It is true that the above points are in and of themselves not enough reason to invade another nation. There has to be more and I submit that there was significantly more reason than what SAM notes above -though what he notes are additional evidences to support the fundamental reasons of course.

And the Security Council refused to authorize our attack.

As I noted in my position on the war, it is not true that the Security Council refused to authorize military action on Iraq. They were more than willing to issue the strongest statements when there was only rhetoric involved. However, when Bush went to enforce the UN's own Resolutions on Iraq, then France, Germany, and Russia balked. Those paying close attention know now why this was so. But I digress.

That about did it for me; I'm not in love with the United Nations. I think it's an insidious organization in many ways. But as long as we're publicly binding ourselves to the Charter then we ought to abide by the Charter.

Again, I refer you to my previously enunciated position on the war and also on additional information which seriously undermines your appeal to the UN on this matter. To quote from the latter link on this matter:

The United Nations opposed the war in Iraq despite Saddam violating UN resolution after UN resolution. Germany, France and Russia were heavily involved in oil-for-food?and all opposed the war in Iraq. Even though that wasn't the only factor involved, it's impossible to ignore the obvious conflict of interests.

I submit that the latter factor undermines your argument that a just war has to be conducted according to lawful authority, and the only lawful authority the United States has, by treaty, is the UN Charter which authorizes the use of military force only with the consent of the Security Council or when a threat to national security is so immanent and direct that it is unrealistic to consult the Council... Setting aside the second reason for a moment, I outlined in my position on the war more than adequate argumentation to sustain the first argument for war. Let us now consider the merits of the second point before moving onto the additional reasons SAM opposed the war.
══════════
Repeat the stretch of the passage on the Iraq war from "Again, I refer" through "conflict of interests.", substituting "the Iraq war" for "the war in Iraq". The records come from a separate source unrelated to the passage.

**MATERIAL SUPPLIED:**
══════════
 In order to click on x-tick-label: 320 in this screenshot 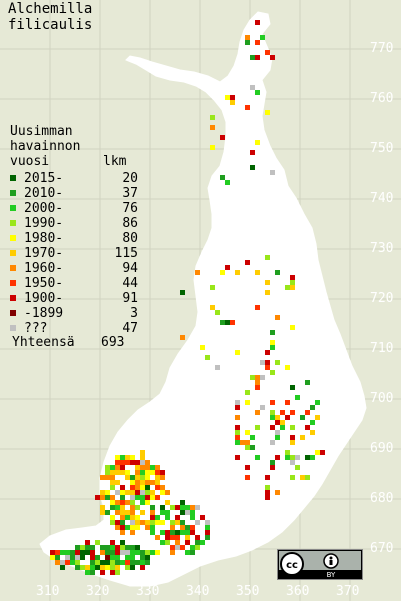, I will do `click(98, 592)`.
══════════
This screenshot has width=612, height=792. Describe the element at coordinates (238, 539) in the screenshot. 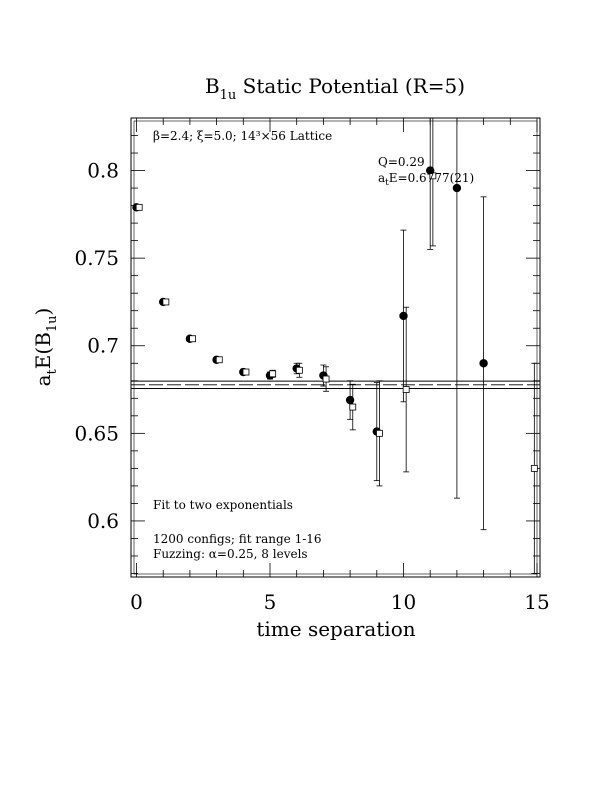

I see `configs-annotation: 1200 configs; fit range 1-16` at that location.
══════════
**YOUR SOLUTION:**
Again, I refer you to my previously enunciated position on the war and also on additional information which seriously undermines your appeal to the UN on this matter. To quote from the latter link on this matter:

The United Nations opposed the Iraq war despite Saddam violating UN resolution after UN resolution. Germany, France and Russia were heavily involved in oil-for-food?and all opposed the Iraq war. Even though that wasn't the only factor involved, it's impossible to ignore the obvious conflict of interests.